The Cossack Whip is a 1916 American silent drama film directed by John H. Collins and starring Viola Dana, Richard Tucker and Robert Walker.

== Plot summary ==
Feodor Turov, chief of the Russian Czar's secret police, orders his Cossacks to attack a village he believes to be infested with rebels. The Cossacks attack the village and massacre almost everyone, and the young Katerina is whipped to death. Before escaping to England, her sister Darya swears to avenge her sister's death. Years later — now one of the world's most famous prima ballerinas — she returns to Russia. Turov falls in love with her and manages to secure a meeting. She coyly asks him to take her to see a prison first.
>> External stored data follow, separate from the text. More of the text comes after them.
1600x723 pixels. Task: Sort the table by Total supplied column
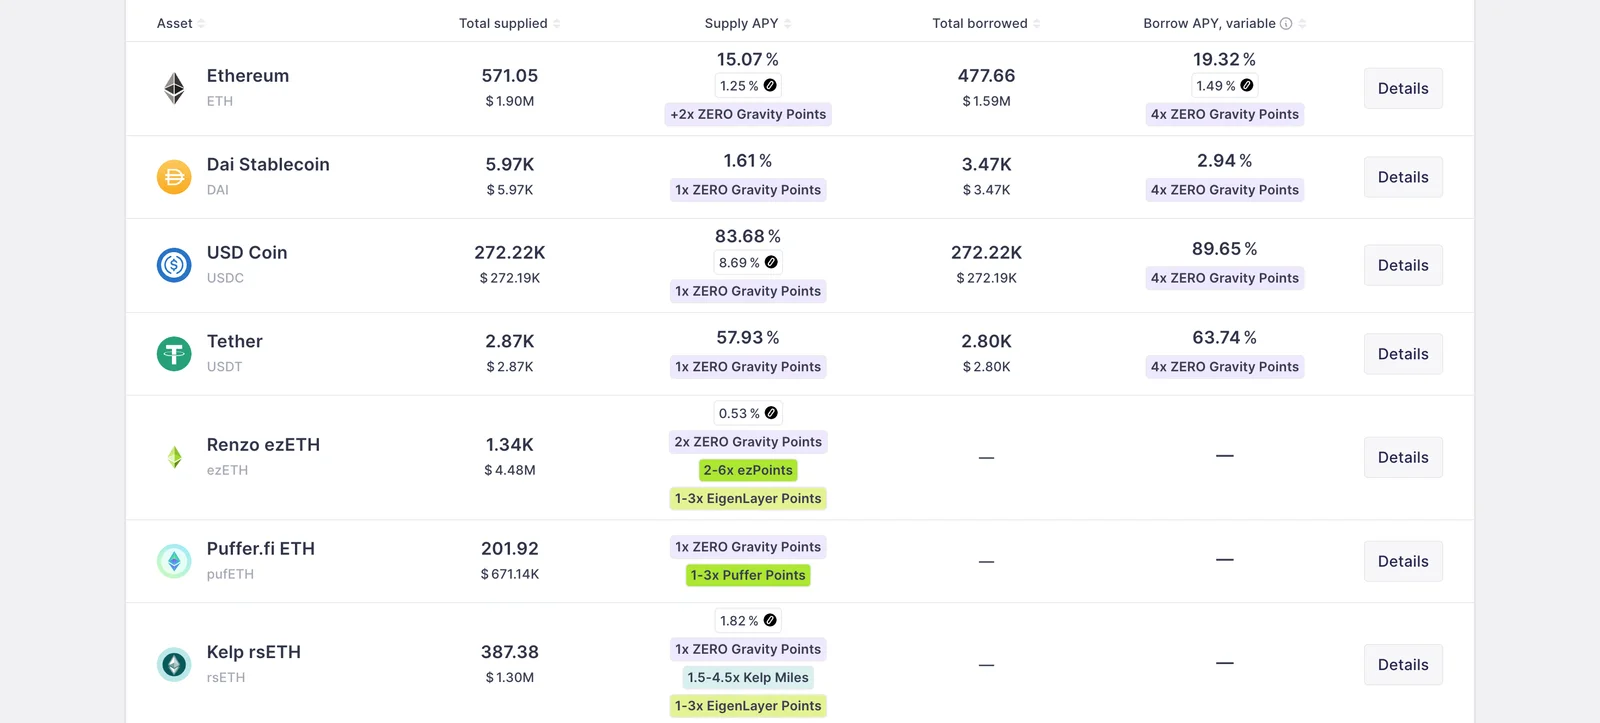(509, 23)
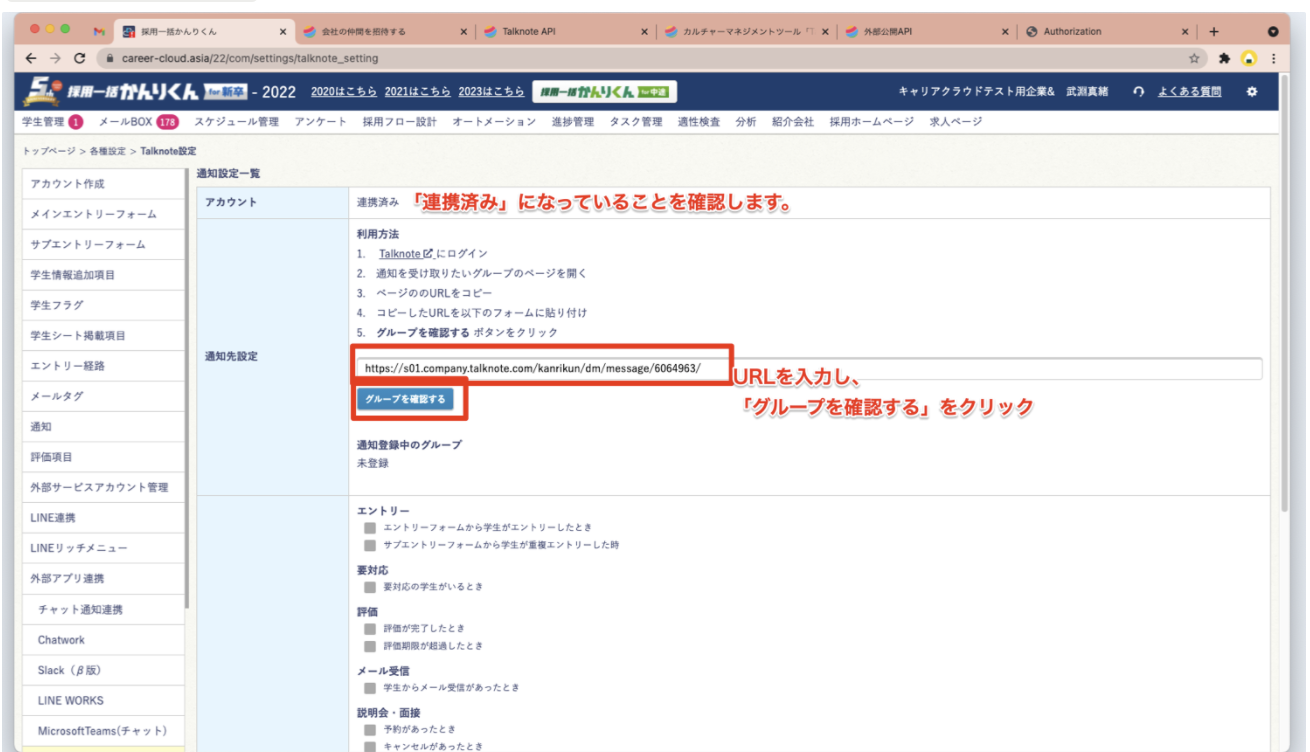Check the 要対応の学生がいるとき checkbox

click(370, 586)
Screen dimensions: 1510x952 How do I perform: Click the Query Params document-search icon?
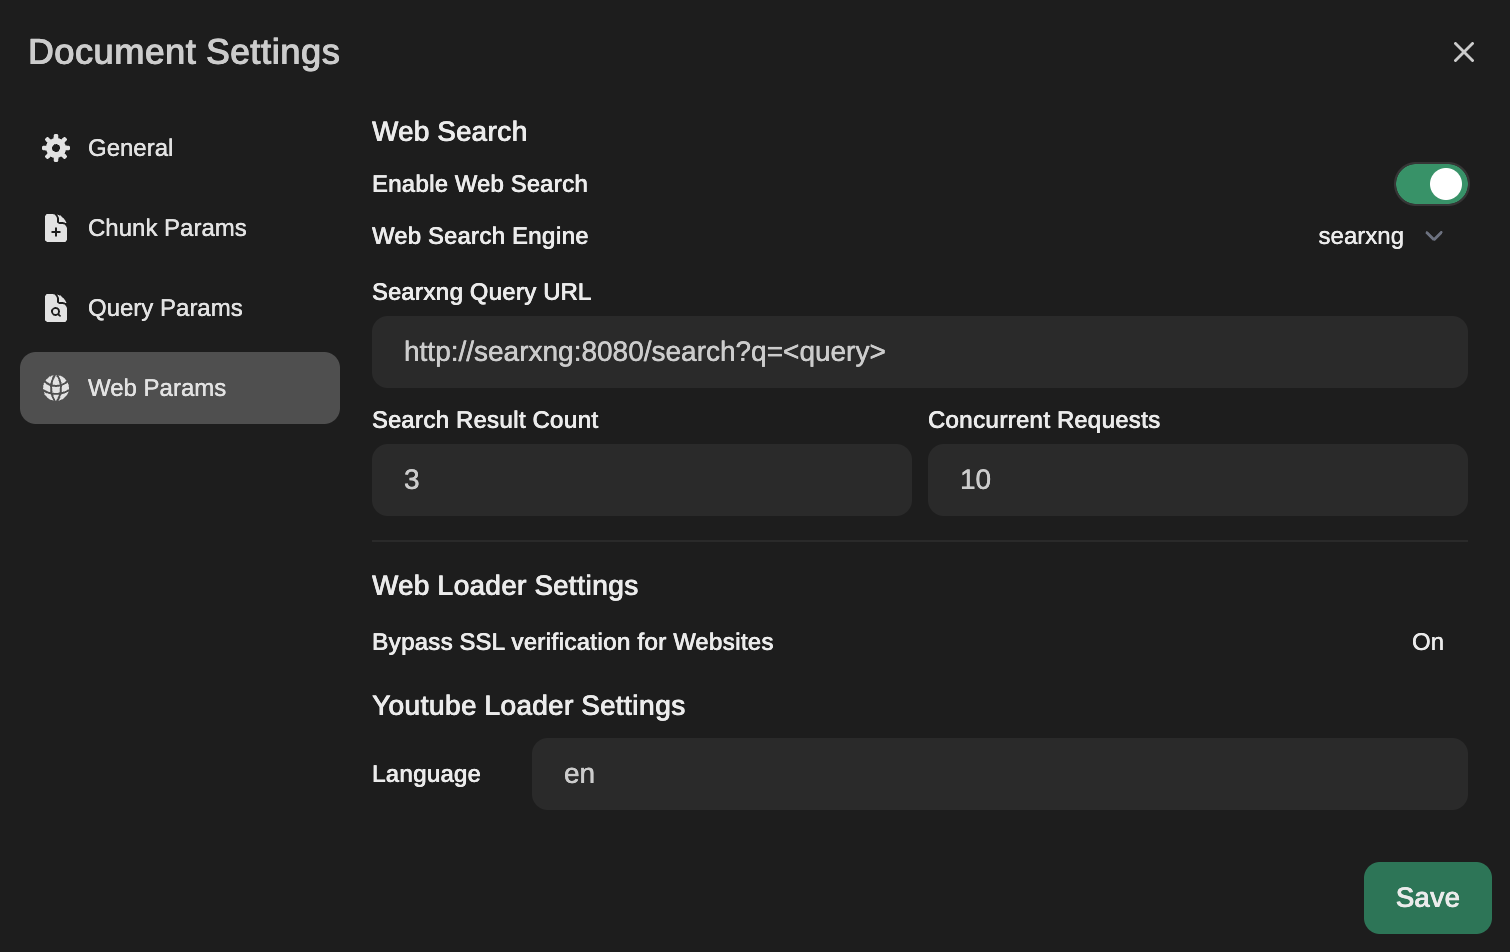coord(56,308)
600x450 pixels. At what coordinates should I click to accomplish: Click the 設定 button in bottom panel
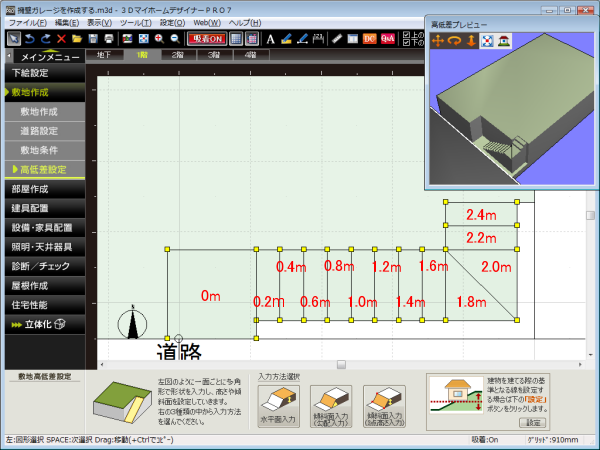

As it turns out, what he has planned for her is nothing compared to what she has planned for him.

==Cast==
- Viola Dana as Darya Orlinsky
- Grace Williams as Katerina Orlinsky
- Robert Walker as Alexis
- Frank Farrington as Ivan Turov — Cossack Officer
- Richard Tucker as Sergius Kordkin
- Sally Crute as 	Mme. Alla Pojeska
- William Wadsworth as Orlinsky — Darya's Father
- Robert Brower as Andre Lukovsky
- Saul Harrison as Misha Lukovsky
- Franklyn Hanna as Feodor Turov — Prefect of Police

==Bibliography==
- Paul C. Spehr & Gunnar Lundquist. American Film Personnel and Company Credits, 1908-1920. McFarland, 1996.